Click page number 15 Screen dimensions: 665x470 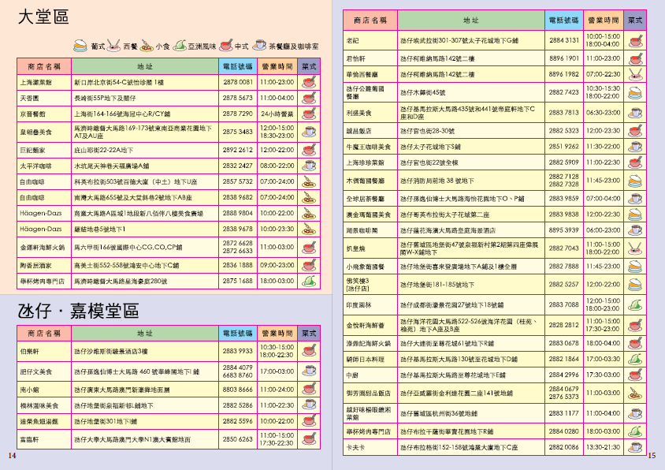(x=652, y=456)
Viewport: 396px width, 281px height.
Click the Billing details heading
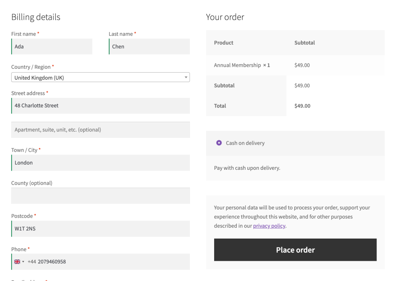tap(36, 17)
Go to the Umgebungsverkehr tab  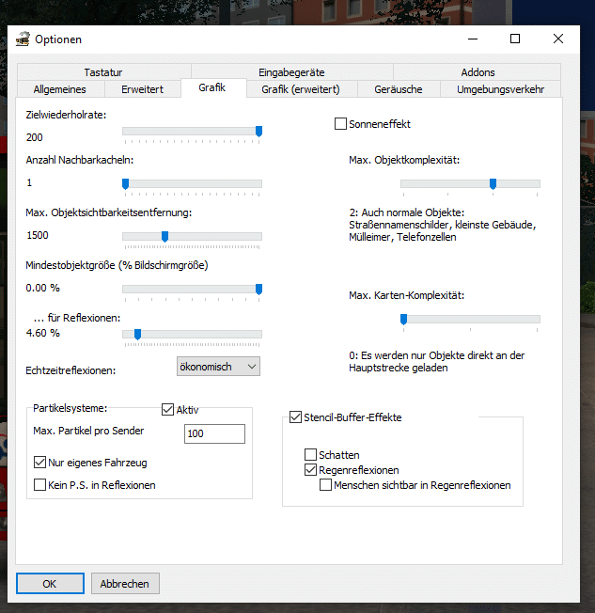[x=499, y=89]
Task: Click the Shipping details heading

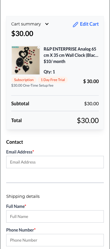Action: pyautogui.click(x=23, y=196)
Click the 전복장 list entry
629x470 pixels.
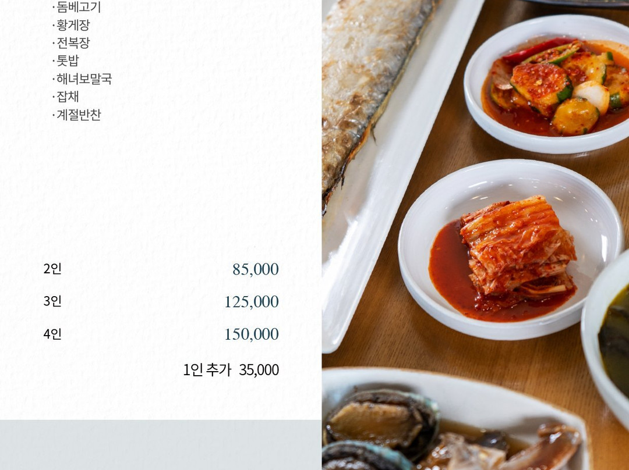pos(73,42)
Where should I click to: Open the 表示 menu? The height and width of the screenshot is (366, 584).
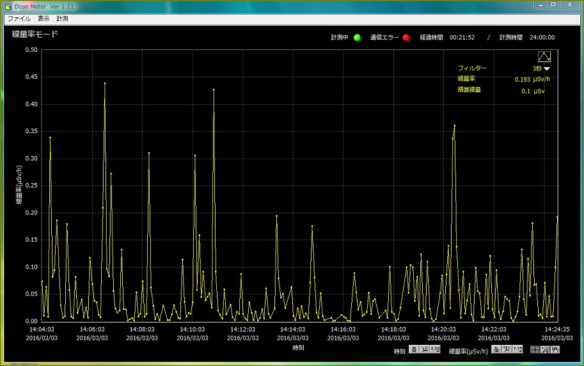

************

◆ **What you need to do**:
List every line of the records that contains the word "height", copying each one in full.

◆ **Completed exercise**:
Viewport: 396px width, 281px height.
Where should I click to: Open the 表示 menu? The height and width of the screenshot is (366, 584).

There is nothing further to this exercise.